Which lines in the entries below contain the string "Task"? Show each of those lines in full.

## BEGIN DATA SUPPLIED

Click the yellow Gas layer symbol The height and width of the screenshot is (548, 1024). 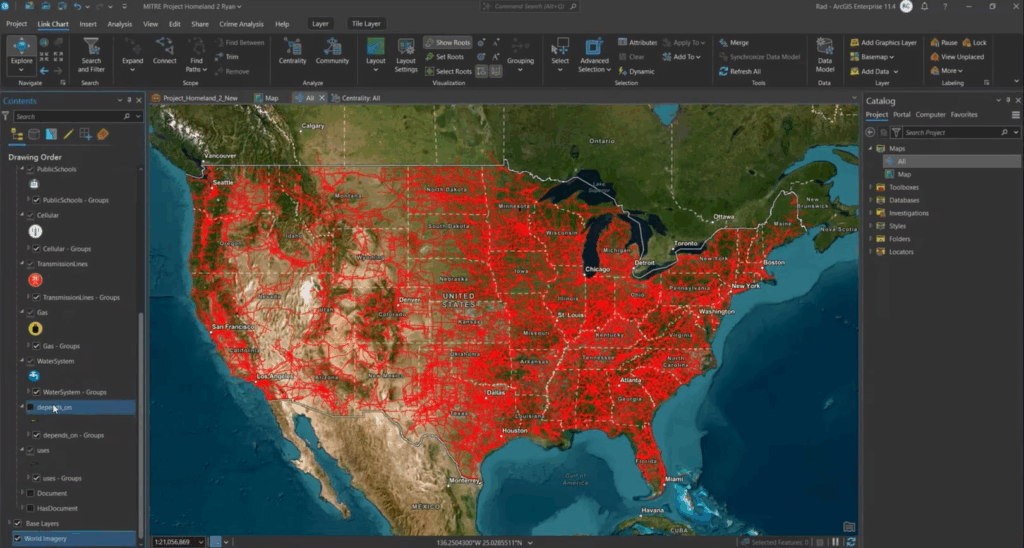[34, 327]
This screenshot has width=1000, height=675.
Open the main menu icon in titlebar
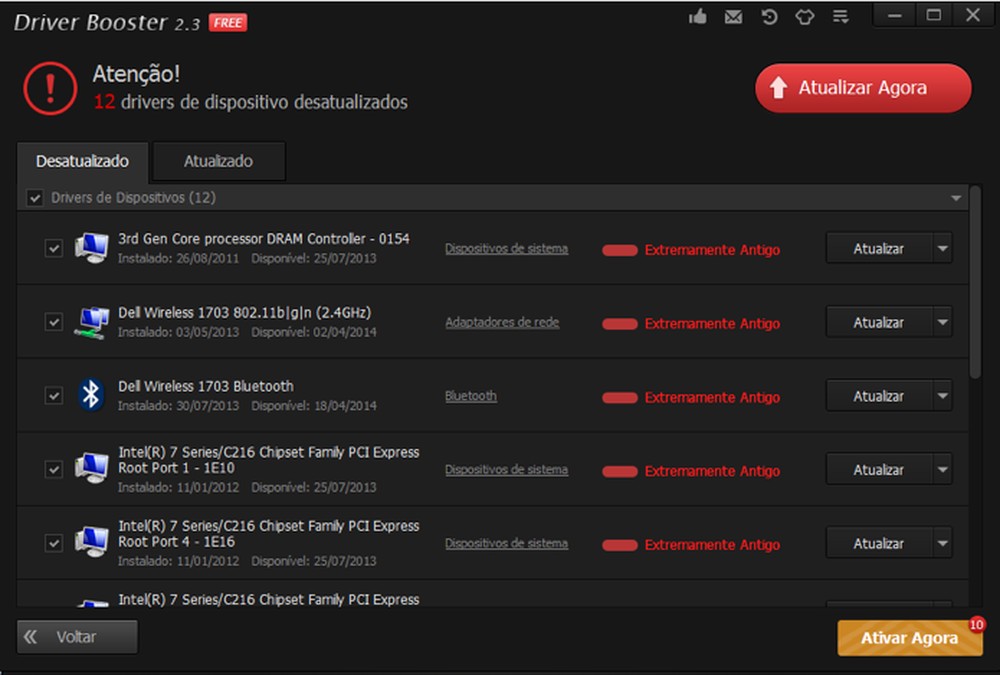pos(840,16)
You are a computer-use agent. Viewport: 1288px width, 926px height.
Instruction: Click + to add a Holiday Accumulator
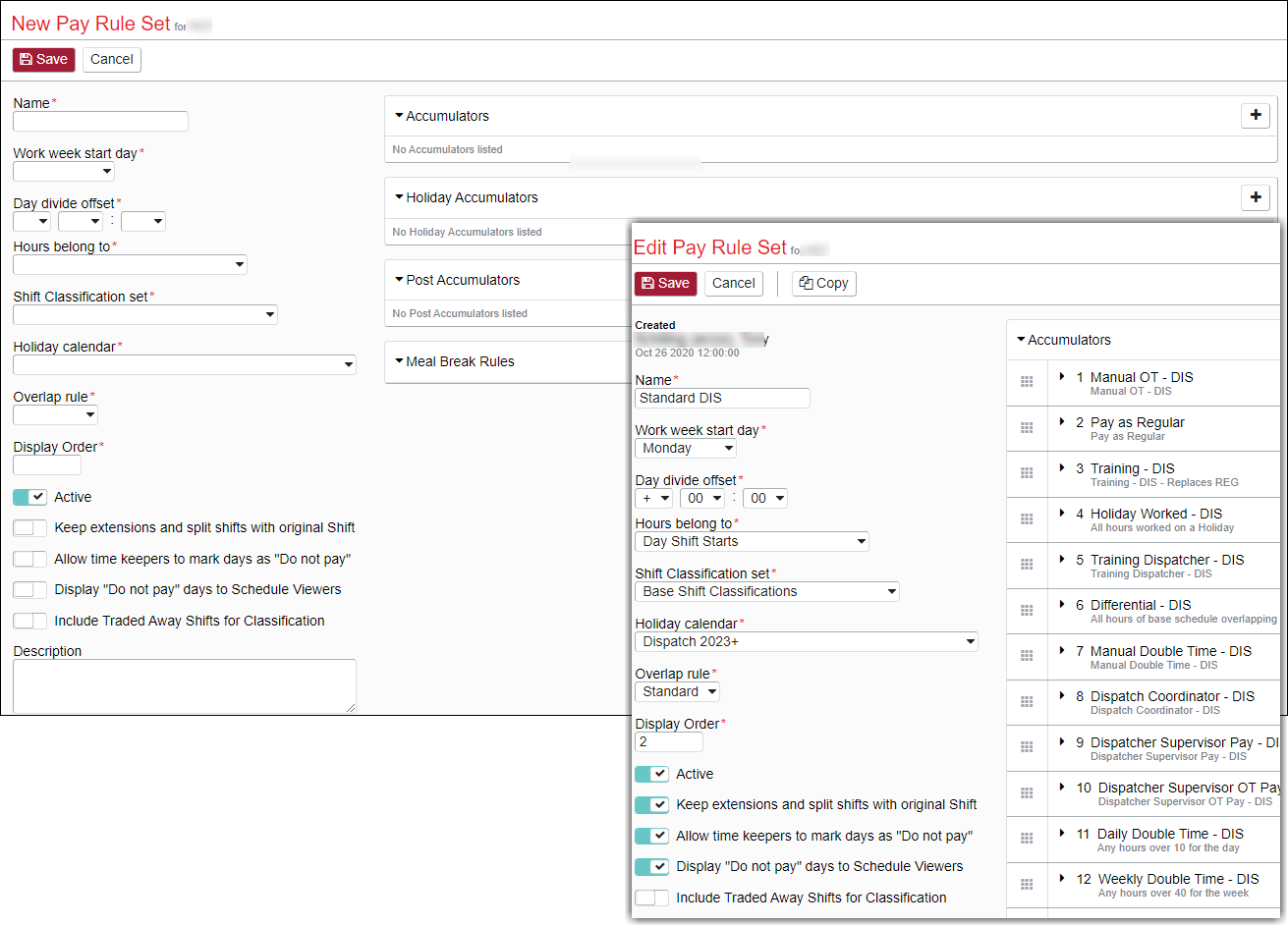[1256, 197]
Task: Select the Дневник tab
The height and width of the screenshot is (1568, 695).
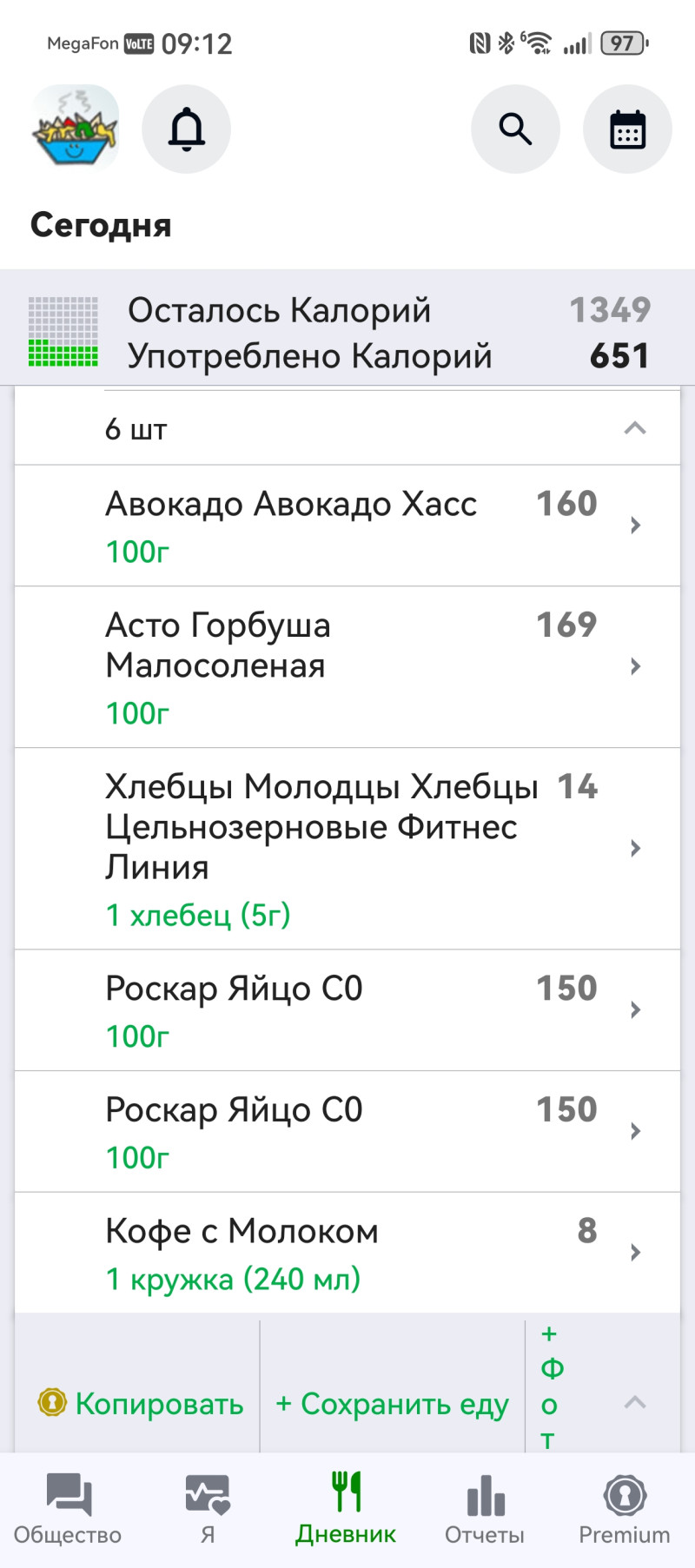Action: (x=346, y=1510)
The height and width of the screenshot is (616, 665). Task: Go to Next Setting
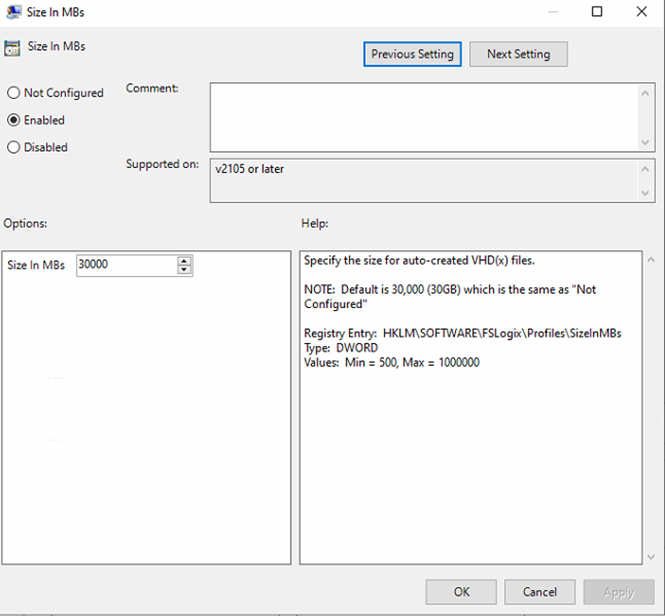click(518, 54)
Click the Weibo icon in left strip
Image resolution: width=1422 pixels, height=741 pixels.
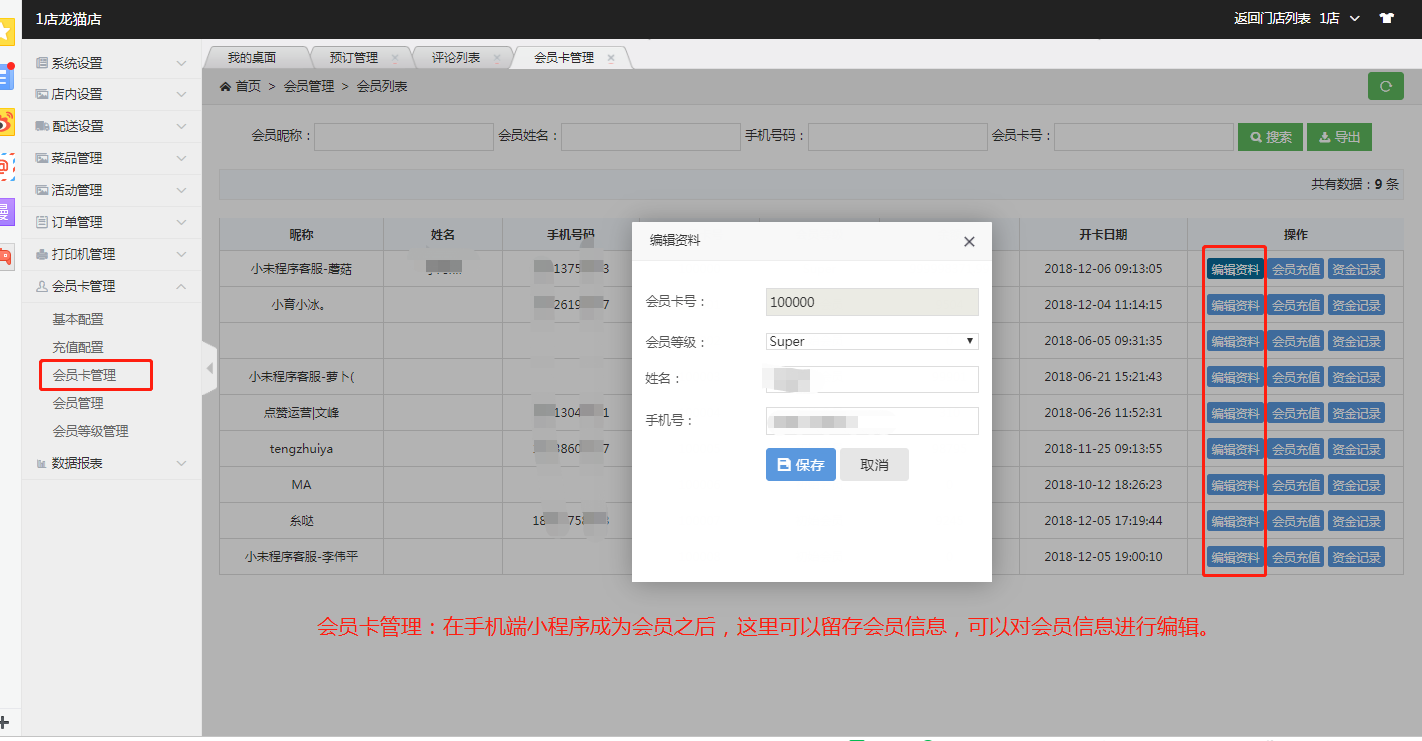click(7, 121)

## END DATA SUPPLIED

FINAL RESULT >>
Task: Select the Дневник tab
The height and width of the screenshot is (616, 665). Task: Go to Next Setting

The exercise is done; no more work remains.